Legally unless there was doubt as to her capacity or she was unduly influenced there's little you can do. Self supporting adult niece who wasn't being supported by the deceased not in the category of those who may make a successful claim. It's hard enough for adult children to challenge. Plus if you did and lost you could get stuck for costs.

makingmiracles · 10/01/2018 19:29

Yanbu, I would feel pretty hurt too.
The older generation can be strange about their ideas of where they want their wealth to go after death.
My great aunt died and left her 5 nieces and nephews 6k each and their children £100 each...,the rest of the over a million estate went to British heart foundation...neither her husband or herself had any heart problems or any family that did Confused I can understand making charity donations in a will but making token payments to your family is a bit of a kick in the teeth(all had good relationships, all regularly visited etc) I think you have a right to feel a bit snubbed.
I’d also second maybe asking your dad to ask solicitor about contesting it, especially if it was never updated in 15yrs and the person inheriting the house has never once visited during the time she’s been in residential care, seems odd.

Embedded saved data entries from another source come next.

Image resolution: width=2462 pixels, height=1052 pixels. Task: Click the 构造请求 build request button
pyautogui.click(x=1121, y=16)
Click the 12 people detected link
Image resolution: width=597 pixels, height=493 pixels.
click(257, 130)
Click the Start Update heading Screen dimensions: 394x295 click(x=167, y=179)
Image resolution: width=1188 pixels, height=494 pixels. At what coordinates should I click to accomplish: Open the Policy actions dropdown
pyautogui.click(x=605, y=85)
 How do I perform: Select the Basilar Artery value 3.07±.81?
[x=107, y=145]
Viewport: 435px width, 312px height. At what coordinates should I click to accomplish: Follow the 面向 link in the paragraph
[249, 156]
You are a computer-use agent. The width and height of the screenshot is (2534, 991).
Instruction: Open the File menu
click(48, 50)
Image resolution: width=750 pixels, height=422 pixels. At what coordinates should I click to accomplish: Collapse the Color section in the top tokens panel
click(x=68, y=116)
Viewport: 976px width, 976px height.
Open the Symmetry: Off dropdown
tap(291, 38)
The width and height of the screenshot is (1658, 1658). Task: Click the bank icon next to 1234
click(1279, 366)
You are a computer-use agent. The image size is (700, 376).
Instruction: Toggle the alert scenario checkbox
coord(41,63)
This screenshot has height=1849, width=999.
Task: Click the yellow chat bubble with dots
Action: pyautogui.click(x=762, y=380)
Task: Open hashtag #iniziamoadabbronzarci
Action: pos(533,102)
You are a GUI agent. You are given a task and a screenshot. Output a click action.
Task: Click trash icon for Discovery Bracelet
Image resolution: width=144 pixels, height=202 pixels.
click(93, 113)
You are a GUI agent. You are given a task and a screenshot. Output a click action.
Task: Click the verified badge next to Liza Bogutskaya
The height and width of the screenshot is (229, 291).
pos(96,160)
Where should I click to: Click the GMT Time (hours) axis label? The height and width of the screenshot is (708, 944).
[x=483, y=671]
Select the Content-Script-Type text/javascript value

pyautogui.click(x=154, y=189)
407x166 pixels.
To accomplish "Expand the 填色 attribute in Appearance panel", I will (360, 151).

Gingernaut · 10/01/2018 19:33

It's hard when you see something that might ordinarily go your way, just slip past you.

A friend of mine had a similar experience when will researchers tracked her down to tell her that a distant aunt by marriage had died.

This reclusive woman had left no will and my friend and her brother were the living nearest relatives.

However, my friend and her brother were adopted.

Now that makes little difference, but the lady died before 1976.

That's when the legislation changed to give adopted children the same rights as biological relatives.

As my friend and her brother were not blood relations, they were denied a part of a huge, life changing sum of money which went to the state in the end.

If the old biddy had just hung on until 1977, my friend wouldn't have had to stay in an industry which effectively crippled her with chronic back problems.

Anyway, back to your troubles........YANBU, but as the lady was of sound mind when she wrote the will, you have no right to the money.

The £100 tends to be a gesture to people who would ordinarily be expecting an inheritance.

A reason for effectively cutting someone out of the will is usually written into the will or included with the will as a letter to be sent to the beneficiary by the executor. Clearly that wasn't done.

Sorry. ☹

EivissaSenorita · 10/01/2018 19:33

@Aquiver the entitled on this thread just don't see it

Turquoisetamborine · 10/01/2018 19:38

Could the friend’s daughter have been a secret pregnancy of your aunt’s?